In this article we are going to explain the relationship between fashion and wildlife. We look at how the fashion industry is one of the main contributors to the ecological degradation that our planet is experiencing. Every year billions of animals die after being mistreated for our clothes. But it doesn’t have to be this way, by being selective about the clothes we wear we can make a real difference and start caring more about the environment we live in.
The fashion industry is one of the least controlled and unsustainable industries and, although the social conscience and demand of transparency is growing, over hundreds of years, this has led to abuse and unconscious use of our resources, along with a lack of respect for nature. The synergy between animals and fashion has always been un-balanced, with humans often using animals for their own gain, whether it is simply for style or for functionality. A topic that was recently covered in the ‘fashioned from nature’, exhibition in the V&A.
The fact is that many humans still don’t understand that the whole earth is alive: Water, soil, plants and animals, all living and breathing. Our planet suffers for what humans do to it, as we are now seeing from the effects of climate change.
Large quantities of water and chemicals such as pesticides are used in the production of fibres like cotton (when conventionally grown) “Cotton accounts for 24% of the world’s insecticide use and 11% of pesticides”. (Goodonyou.eco)
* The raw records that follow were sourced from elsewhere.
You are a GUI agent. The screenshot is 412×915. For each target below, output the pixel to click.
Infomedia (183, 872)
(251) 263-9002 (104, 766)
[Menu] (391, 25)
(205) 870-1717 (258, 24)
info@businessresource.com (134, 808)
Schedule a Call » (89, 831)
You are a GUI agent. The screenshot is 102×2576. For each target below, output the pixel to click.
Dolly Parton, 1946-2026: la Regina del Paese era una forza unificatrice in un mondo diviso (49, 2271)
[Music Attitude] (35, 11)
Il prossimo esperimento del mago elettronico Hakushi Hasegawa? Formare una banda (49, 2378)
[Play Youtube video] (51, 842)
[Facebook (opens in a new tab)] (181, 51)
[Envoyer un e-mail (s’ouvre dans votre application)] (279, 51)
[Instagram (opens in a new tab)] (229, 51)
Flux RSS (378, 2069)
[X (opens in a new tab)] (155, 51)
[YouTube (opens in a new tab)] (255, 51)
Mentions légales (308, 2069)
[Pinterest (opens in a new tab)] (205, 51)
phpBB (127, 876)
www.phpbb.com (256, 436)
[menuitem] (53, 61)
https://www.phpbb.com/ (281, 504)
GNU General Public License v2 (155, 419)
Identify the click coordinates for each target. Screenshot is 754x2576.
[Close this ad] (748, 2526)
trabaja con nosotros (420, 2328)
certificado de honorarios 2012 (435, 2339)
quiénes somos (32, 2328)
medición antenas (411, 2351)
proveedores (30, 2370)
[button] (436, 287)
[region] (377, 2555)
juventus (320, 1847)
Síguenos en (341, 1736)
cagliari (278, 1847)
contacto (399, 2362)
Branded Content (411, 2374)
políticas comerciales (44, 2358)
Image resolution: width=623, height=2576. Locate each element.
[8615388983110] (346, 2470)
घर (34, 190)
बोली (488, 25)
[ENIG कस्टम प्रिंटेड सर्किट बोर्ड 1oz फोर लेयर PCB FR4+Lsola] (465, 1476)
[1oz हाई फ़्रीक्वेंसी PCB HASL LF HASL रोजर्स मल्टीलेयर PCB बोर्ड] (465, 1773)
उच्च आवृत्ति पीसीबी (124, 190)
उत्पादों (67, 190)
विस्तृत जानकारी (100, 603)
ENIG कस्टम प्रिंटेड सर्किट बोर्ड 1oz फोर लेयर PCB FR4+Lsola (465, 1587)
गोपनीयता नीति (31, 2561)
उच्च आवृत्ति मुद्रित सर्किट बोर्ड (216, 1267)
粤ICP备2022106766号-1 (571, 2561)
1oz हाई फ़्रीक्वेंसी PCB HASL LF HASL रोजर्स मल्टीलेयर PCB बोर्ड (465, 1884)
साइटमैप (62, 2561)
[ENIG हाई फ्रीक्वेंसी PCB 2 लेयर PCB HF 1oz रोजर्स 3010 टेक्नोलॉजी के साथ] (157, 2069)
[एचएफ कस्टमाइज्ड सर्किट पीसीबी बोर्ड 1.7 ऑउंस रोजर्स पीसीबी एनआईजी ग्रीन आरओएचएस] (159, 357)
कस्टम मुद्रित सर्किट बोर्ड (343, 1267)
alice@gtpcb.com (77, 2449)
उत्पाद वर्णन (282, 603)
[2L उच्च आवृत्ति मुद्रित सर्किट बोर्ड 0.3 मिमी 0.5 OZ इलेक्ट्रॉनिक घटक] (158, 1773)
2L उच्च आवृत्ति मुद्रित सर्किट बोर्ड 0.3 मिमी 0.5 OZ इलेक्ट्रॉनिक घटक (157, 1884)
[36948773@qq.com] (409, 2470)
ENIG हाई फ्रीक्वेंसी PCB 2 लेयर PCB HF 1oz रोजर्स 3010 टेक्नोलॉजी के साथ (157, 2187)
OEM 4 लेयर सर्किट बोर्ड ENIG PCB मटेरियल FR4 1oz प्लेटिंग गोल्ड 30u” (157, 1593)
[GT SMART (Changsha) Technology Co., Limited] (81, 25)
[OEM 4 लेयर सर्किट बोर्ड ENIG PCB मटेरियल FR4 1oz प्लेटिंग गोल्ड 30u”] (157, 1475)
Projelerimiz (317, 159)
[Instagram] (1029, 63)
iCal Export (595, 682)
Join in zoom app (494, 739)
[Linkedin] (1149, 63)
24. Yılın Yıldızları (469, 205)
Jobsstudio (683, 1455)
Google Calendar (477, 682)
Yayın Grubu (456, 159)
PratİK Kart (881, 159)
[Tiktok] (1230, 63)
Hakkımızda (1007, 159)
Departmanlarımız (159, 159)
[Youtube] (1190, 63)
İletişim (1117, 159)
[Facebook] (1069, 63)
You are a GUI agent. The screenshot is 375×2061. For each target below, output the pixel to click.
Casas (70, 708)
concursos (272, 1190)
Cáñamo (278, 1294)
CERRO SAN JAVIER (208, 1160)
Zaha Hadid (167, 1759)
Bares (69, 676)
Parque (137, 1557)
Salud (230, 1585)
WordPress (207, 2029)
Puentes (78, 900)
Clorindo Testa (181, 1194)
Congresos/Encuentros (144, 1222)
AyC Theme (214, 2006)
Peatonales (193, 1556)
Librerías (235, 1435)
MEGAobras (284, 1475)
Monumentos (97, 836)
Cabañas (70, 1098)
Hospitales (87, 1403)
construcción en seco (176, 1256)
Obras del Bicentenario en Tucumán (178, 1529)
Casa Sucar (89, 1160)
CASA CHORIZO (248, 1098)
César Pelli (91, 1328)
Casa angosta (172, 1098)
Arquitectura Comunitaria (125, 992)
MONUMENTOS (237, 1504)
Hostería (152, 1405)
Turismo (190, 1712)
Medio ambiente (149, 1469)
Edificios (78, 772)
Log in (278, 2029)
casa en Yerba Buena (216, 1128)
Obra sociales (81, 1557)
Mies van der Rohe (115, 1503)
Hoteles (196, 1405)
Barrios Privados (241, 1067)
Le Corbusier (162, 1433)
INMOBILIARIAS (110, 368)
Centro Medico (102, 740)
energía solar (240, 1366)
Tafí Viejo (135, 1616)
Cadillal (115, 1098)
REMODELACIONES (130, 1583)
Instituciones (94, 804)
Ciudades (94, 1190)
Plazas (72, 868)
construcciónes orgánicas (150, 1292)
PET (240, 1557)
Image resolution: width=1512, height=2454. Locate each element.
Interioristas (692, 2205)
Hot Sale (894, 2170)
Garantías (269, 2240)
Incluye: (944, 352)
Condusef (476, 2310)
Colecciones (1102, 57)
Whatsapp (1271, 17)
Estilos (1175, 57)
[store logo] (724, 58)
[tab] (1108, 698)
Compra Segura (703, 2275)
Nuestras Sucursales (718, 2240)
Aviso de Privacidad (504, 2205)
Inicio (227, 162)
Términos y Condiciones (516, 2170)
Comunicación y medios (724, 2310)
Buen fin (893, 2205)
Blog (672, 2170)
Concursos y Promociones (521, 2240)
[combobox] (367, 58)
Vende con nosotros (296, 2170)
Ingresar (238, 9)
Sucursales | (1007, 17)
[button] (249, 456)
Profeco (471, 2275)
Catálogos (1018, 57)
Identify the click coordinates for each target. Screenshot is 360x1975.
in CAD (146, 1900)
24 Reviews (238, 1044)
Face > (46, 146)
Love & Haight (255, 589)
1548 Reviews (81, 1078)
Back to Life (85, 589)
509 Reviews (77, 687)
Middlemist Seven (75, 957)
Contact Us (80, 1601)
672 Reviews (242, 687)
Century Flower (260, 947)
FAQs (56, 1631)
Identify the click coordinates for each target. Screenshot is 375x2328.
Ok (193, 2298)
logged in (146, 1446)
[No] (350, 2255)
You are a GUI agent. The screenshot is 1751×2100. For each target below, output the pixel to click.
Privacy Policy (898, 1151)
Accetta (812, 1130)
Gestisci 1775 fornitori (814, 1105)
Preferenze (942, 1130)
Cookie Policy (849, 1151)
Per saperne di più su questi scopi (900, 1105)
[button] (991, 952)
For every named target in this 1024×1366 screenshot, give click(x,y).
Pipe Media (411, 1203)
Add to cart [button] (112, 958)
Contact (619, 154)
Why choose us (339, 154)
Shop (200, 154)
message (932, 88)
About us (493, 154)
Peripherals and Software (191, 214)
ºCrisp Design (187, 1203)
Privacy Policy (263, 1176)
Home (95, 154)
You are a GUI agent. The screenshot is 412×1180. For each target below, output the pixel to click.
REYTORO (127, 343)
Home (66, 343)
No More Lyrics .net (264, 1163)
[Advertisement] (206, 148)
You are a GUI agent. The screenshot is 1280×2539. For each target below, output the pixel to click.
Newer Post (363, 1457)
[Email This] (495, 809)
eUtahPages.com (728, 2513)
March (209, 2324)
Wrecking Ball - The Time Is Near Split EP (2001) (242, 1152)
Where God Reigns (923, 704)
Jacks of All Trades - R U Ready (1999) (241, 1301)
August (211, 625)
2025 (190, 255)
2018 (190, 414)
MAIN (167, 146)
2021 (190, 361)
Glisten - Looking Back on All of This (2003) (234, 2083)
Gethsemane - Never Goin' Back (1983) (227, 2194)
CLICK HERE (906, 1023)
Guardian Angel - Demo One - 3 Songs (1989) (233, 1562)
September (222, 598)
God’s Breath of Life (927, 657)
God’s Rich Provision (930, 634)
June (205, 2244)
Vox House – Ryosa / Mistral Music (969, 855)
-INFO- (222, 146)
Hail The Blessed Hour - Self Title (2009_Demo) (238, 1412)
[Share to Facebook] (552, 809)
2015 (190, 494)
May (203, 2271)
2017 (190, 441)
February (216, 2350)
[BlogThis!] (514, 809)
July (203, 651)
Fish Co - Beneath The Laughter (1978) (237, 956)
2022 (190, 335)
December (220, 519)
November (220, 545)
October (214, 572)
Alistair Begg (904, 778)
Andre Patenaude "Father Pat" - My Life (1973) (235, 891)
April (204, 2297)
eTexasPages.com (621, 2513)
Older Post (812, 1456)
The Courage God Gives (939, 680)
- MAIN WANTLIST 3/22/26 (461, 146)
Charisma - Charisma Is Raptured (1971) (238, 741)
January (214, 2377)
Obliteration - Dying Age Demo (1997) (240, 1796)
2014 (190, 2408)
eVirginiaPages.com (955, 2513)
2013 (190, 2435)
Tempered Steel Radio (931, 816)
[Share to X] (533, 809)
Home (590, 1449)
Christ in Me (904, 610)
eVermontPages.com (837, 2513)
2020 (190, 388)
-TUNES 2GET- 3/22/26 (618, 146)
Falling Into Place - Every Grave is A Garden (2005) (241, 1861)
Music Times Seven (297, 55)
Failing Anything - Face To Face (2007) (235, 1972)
When run off water from the spraying of the crops, discharges containing toxic chemicals can enter public waterways and be fatal for fish. In fact, the fashion industry is seriously endangering not only the environment but also wildlife. Animals are mistreated every day for our clothes. What most of us don’t realise is that animal rights and animal suffering go hand in hand with ecological degradation caused by the fashion industry.
In 2012, Greenpeace International has commissioned a new investigation that delved deeper into the hazardous chemicals used in the production of high street fashion.
With the “Toxic Threads: The Big Fashion Stitch-Up report” Greenpeace found in some garments high levels of cancer-causing amines from the use of certain azo dyes.
The emissions of these substances into water systems such as rivers, lakes and seas are likely to take place when products are manufactured unsustainably. It is said that you can literally predict the colour of the coming season, by the colours of the river.
But how do these chemicals end up polluting our water endangering numerous wildlife species?
Many global clothing factories flush hazardous chemicals from production directly into rivers and water systems, meaning that they enter public waterways, poisoning both humans and the local wildlife (if you want to learn more, we recommend watching river blue). “It’s estimated that around 20% of industrial water pollution in the world comes from the treatment and dyeing of textiles” (Goodonyou.eco)
The sad thing is that when consumers buy these clothes, they become unwitting accomplices to the cycle of toxic water pollution. Washing their new clothes releases toxic substances into domestic water that eventually reaches groundwater.
It’s clear how, every time these chemicals are released into the water, several species become more endangered. From the fish, that have to live in toxic waters, to animals at the top of food chain, such as polar bears or whales. Once you remove one factor of the chain, it’s only a matter of time before it effects the food chain as a whole.
This is not all. Wildlife suffers from the fashion industry also in other ways too.
Animal materials are vastly used inside the industry, but the process behind this use and its implications are rarely discussed.
Billions of animals are brutally killed every year for the clothing industry and tests. Mass production of fur and leather items has created a cruel system of mistreating and skinning.
The helpless creatures are kept in narrow cages, where they are mistreated and then treated for illnesses using extremely dangerous chemicals that can even cause cancer to workers.
Nowadays, we have unlimited choices when it comes to clothing. We sure can be fashionable without wearing animal skins. A simple switch is to follow sustainable and ethical companies and push for better measures to protect animal rights and stop animal experimentation.
Based on our research, it is obvious that we need to be more cautious and conscious when shopping for our clothes, by making a simple switch and choosing organic fibres, we can prevent un-necessary polluting of vital water systems, which eventually lead to not only human degradation and climate change but the degradation of our wildlife.
This is an issue close to our heart. At Zola Amour we ensure that we only use regulated certified organic fabrics in order to be 100% sure that we are providing a sustainable and ethical solution to the current fashion industry offering.